Covered benefits, limitations and exclusions are specified in the UnitedHealthcare Medicare Advantage Plan Evidence of Coverage (EOC) and Summary of Benefits (SOB) only. If there are any differences between the member's UnitedHealthcare Medicare Advantage Plan EOC or SOB and the Coverage Summaries, the member's UnitedHealthcare Medicare Advantage Plan EOC or SOB shall govern. Nothing in the Coverage Summaries is intended to be construed as an expansion of benefits beyond the benefits specified in the UnitedHealthcare Medicare Advantage Plan EOC or SOB or as a basis for payment of any benefits under the UnitedHealthcare Medicare Advantage Plans.

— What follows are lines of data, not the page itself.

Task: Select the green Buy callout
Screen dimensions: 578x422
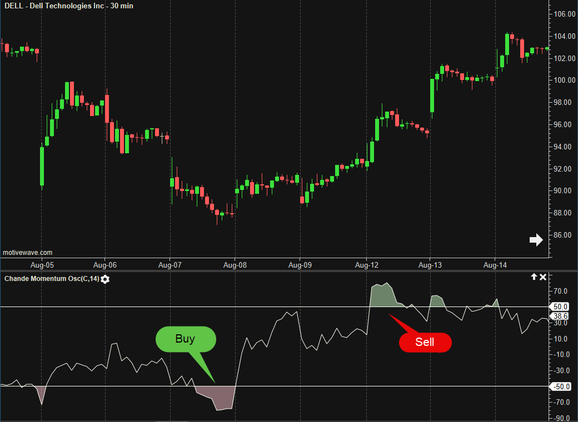Action: point(186,339)
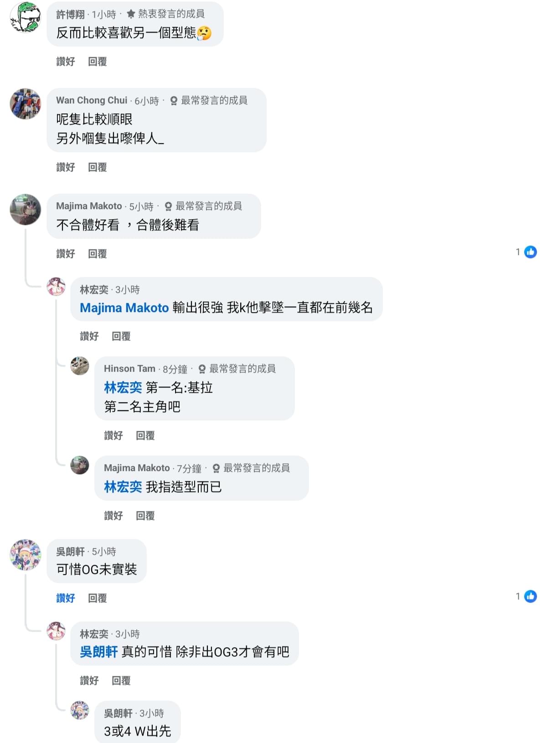Screen dimensions: 547x743
Task: Like Hinson Tam's reply with 讚好
Action: (113, 436)
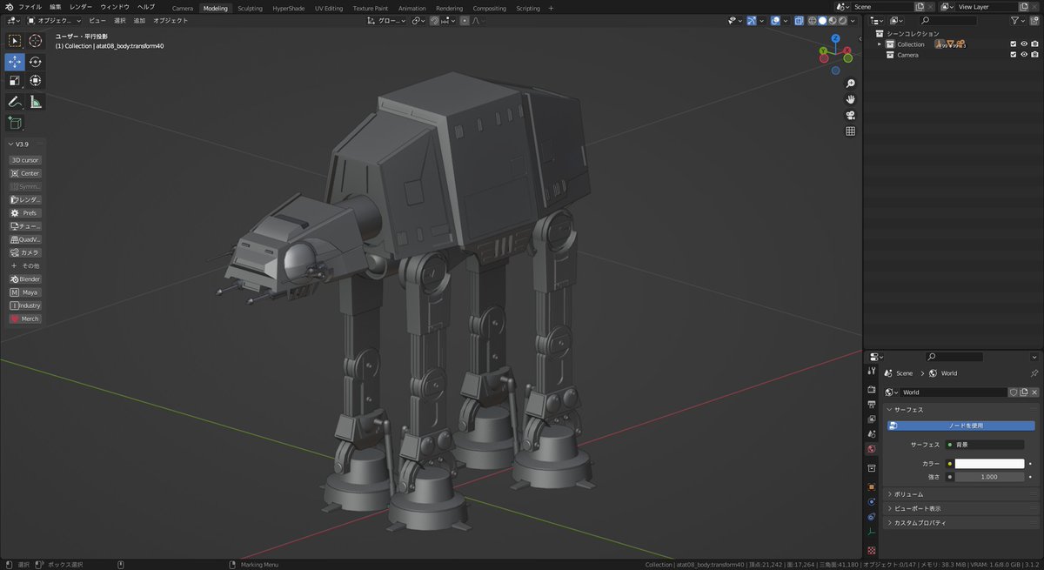Select the Scale tool in the toolbar
The width and height of the screenshot is (1044, 570).
[15, 81]
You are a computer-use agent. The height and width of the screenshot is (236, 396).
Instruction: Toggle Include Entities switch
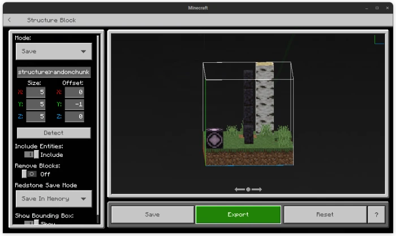32,155
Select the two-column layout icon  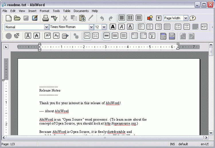coord(130,18)
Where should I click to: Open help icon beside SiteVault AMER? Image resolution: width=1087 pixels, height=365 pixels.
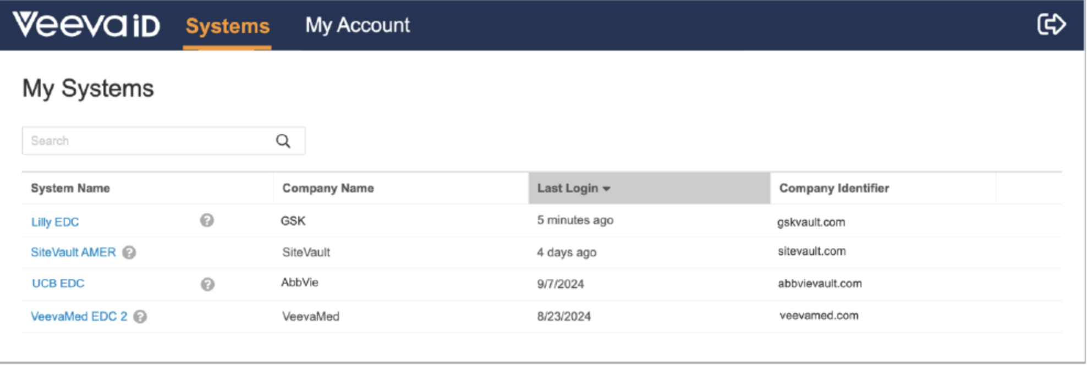point(129,252)
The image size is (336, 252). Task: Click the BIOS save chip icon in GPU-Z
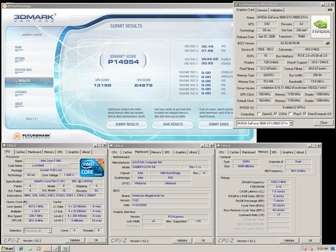point(328,43)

Nothing in the Coverage Summaries is intended to be construed as establishing any guidelines for the practice of medicine or a standard of care for the practice of medicine. UnitedHealthcare does not practice medicine and does not make medical decisions for UnitedHealthcare Medicare Advantage Plan Members. Medical decisions for UnitedHealthcare Medicare Advantage Plan Members are made by the treating physician in conjunction with the member.
The information contained within the Coverage Summaries is strictly proprietary to UnitedHealthcare. The information is not to be copied in whole or part; nor is the information to be distributed without express written consent of UnitedHealthcare.

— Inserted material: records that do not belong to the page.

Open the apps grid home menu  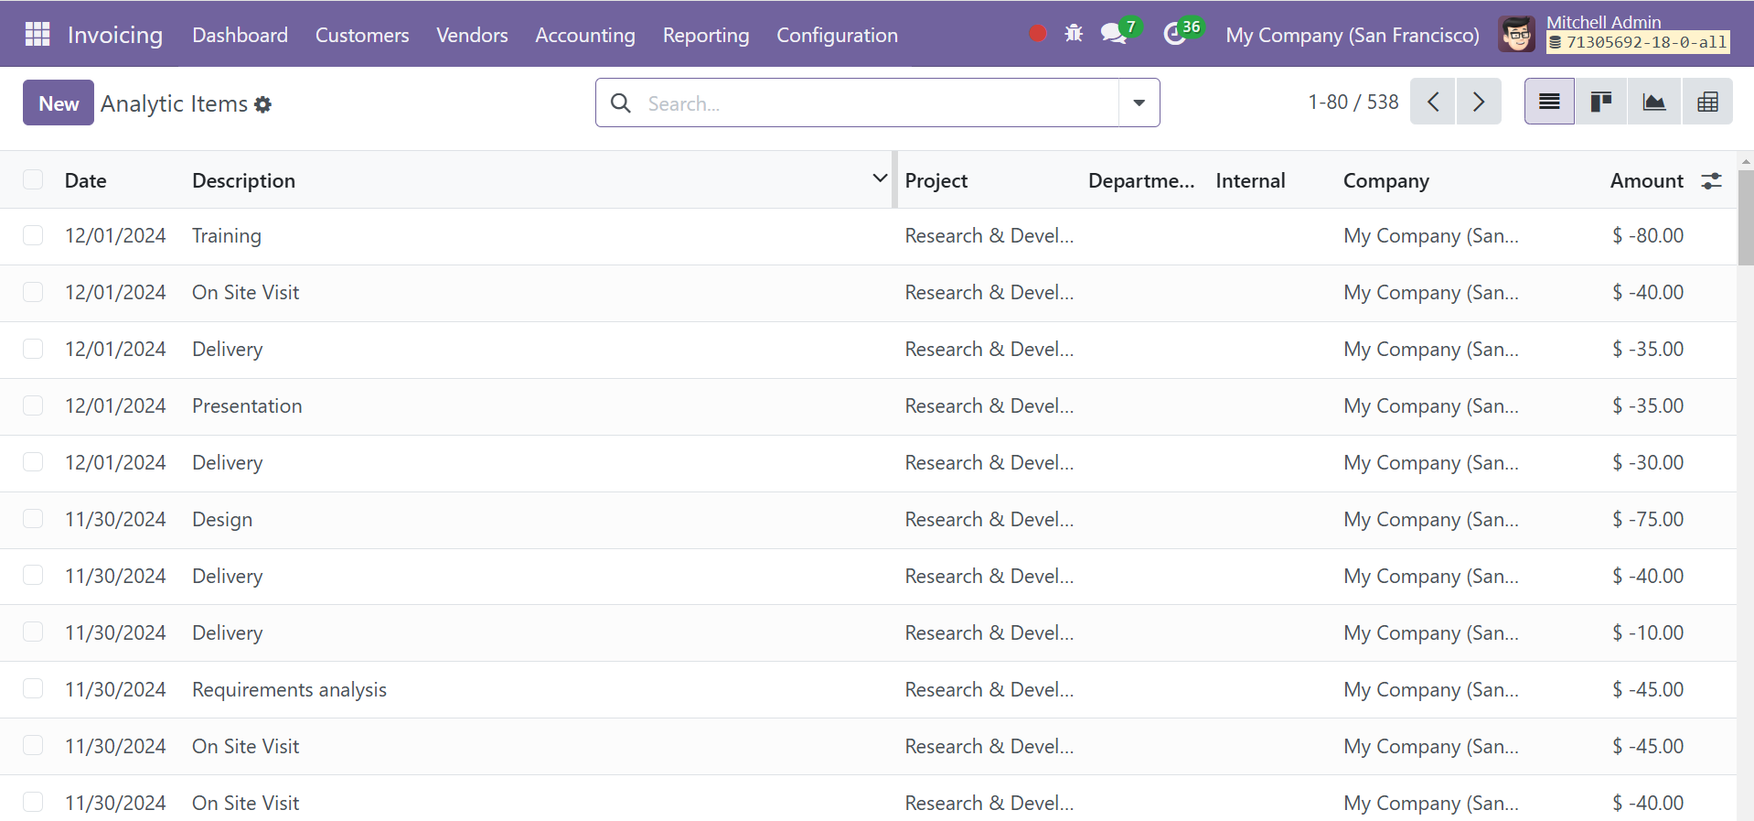click(x=37, y=34)
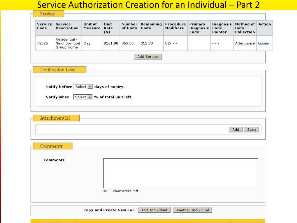Click the Update link for T2025
The width and height of the screenshot is (297, 223).
pos(263,44)
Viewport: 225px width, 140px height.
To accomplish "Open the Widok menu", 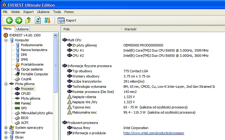I will [15, 12].
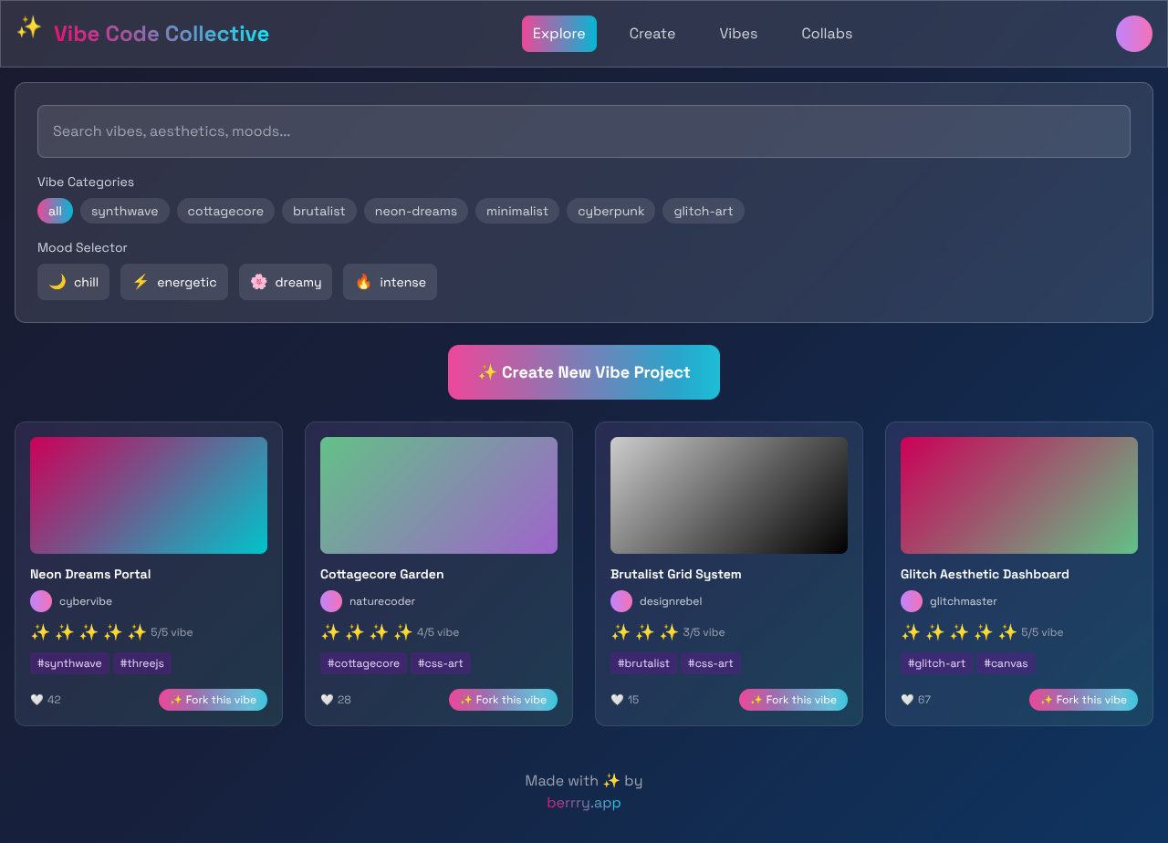Viewport: 1168px width, 843px height.
Task: Open the berrry.app link in the footer
Action: (x=583, y=803)
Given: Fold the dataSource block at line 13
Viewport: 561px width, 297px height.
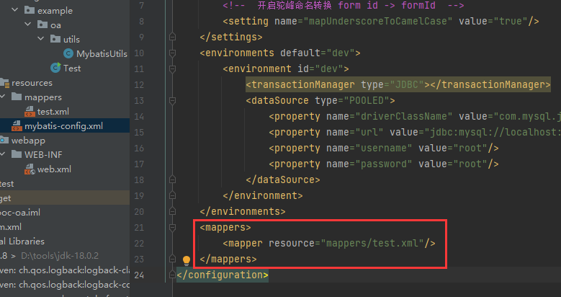Looking at the screenshot, I should pos(172,101).
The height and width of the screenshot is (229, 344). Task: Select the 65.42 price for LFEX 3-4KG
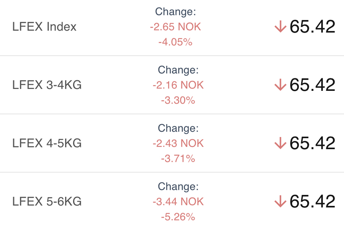coord(312,85)
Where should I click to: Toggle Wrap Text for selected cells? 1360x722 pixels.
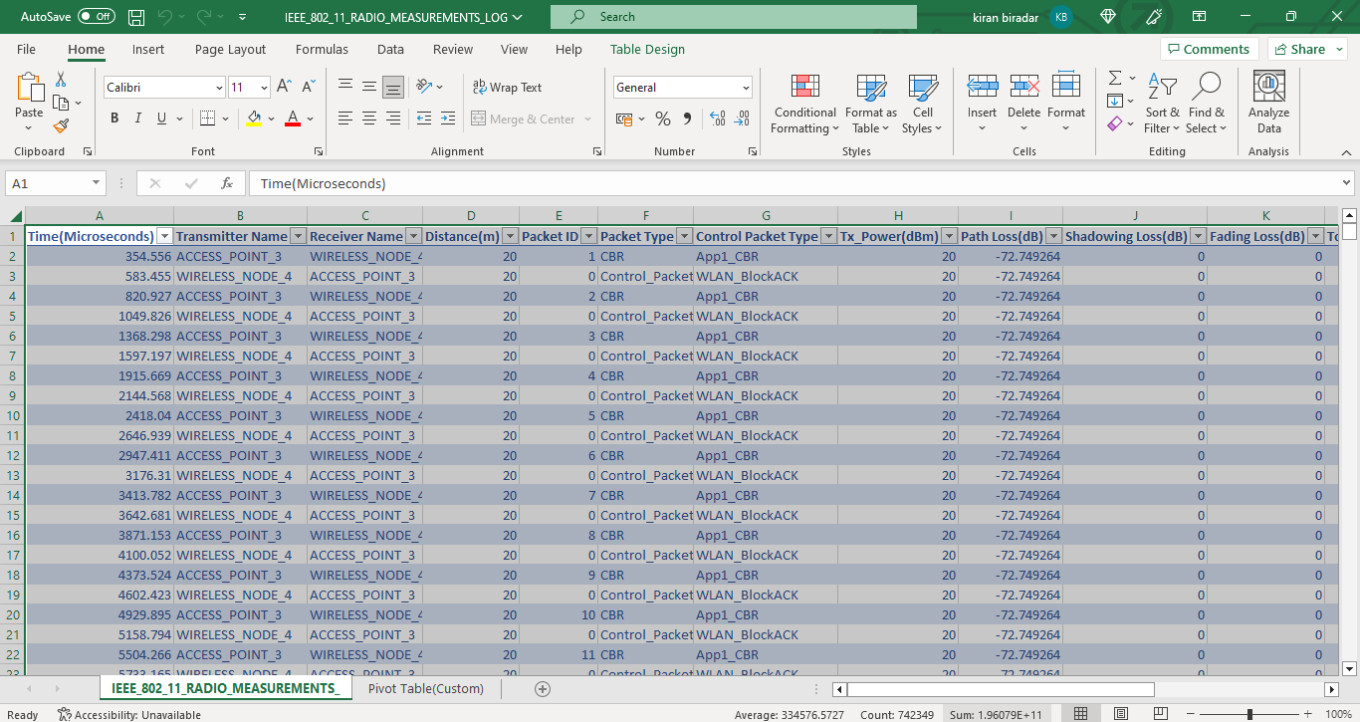(x=507, y=88)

The Coverage Summaries are based upon: (1) Medicare publications relating to coverage determinations; (2) laws and regulations which may be applicable to UnitedHealthcare Medicare Advantage Plans; and (3) research, studies and evidence from other sources (including, but not limited to, the Food and Drug Administration).
Many of the benefit interpretations in the Coverage Summaries require a determination of medical necessity to establish coverage. Medical necessity determinations must be made by trained and/or licensed professional medical personnel only.

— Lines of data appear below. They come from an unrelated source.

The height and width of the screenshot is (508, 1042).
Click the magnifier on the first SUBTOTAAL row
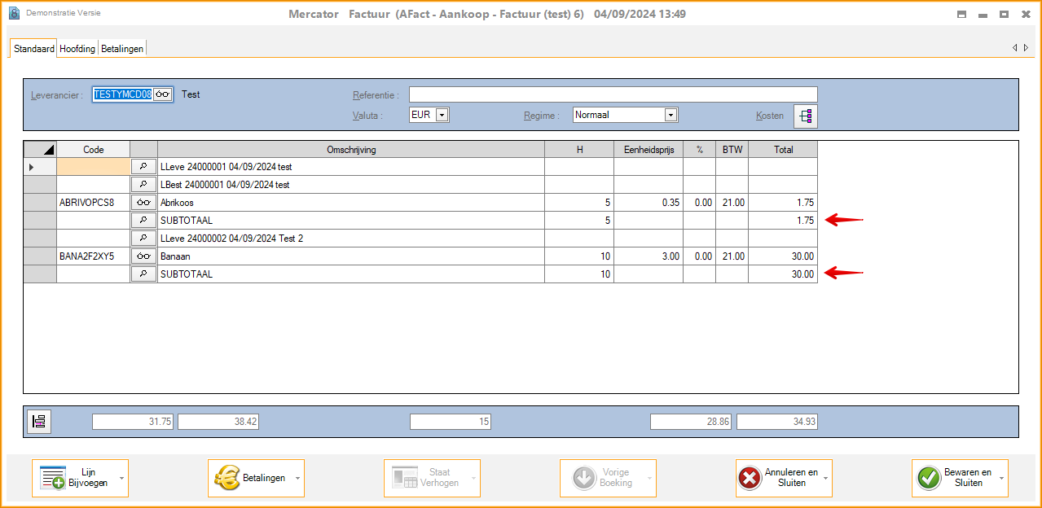(x=143, y=221)
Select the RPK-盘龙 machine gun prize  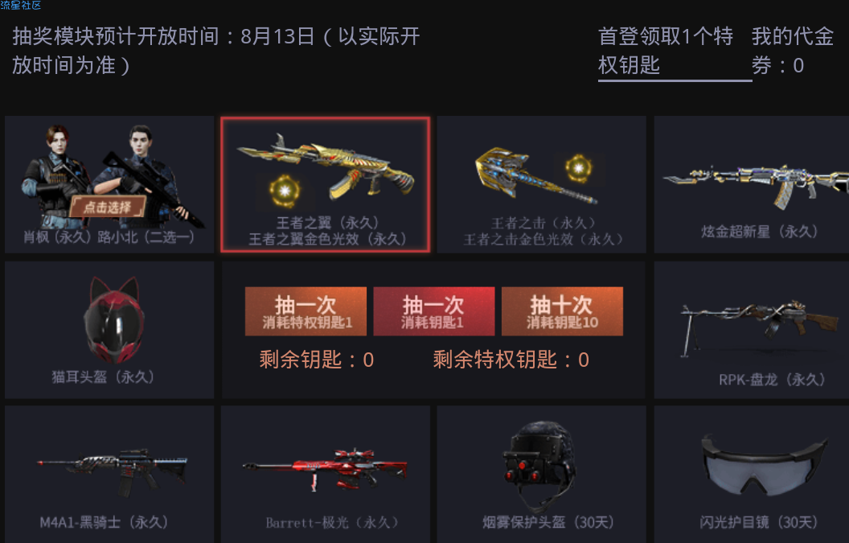[752, 330]

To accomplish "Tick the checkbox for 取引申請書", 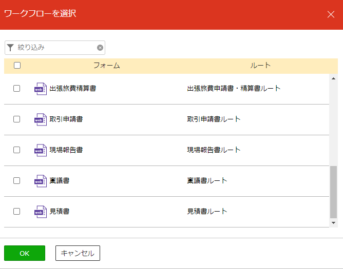I will 16,119.
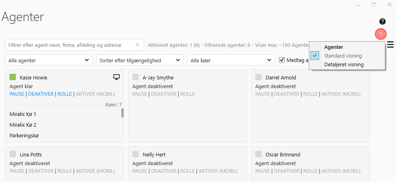The height and width of the screenshot is (183, 396).
Task: Click the red notification badge numbered 1
Action: point(381,35)
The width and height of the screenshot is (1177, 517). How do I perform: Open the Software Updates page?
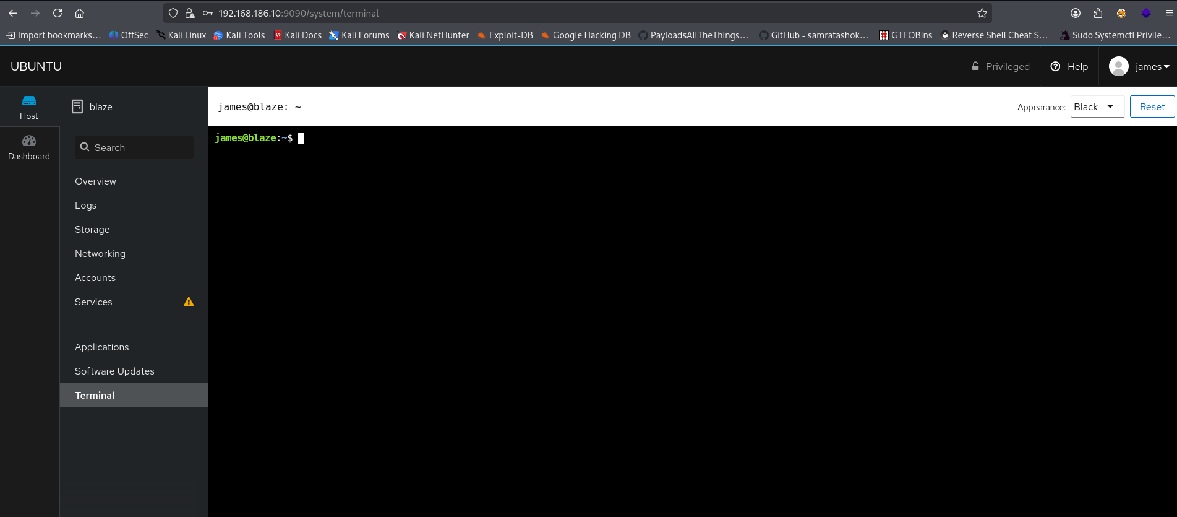[114, 371]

UnitedHealthcare Medicare Advantage Plan Members have the right to appeal benefit decisions in accordance with Medicare guidelines as outlined in the UnitedHealthcare Medicare Advantage Plans EOC or SOB. Any questions regarding appeals should be directed to the UnitedHealthcare Medicare Advantage Plans Appeals Department identified on the members' identification card.
Hierarchy of References/Resources
The Coverage Summaries are developed and written using the following references/resources:
- National Coverage Determination (NCD) or other Medicare guidance, e.g., Medicare Policy Benefit Manual, Medicare Managed Care Manual, Medicare Claims Processing Manual, Medicare Learning Network (MLN) Matters Articles)
- Local Coverage Determination (LCD) and Local Policy Articles (A/B MAC & DME MAC)
- UnitedHealthcare Medical Policies/Coverage Determination Guidelines
Coverage Summaries are the property of UnitedHealthcare. Unauthorized copying, use and distribution of this information are strictly prohibited.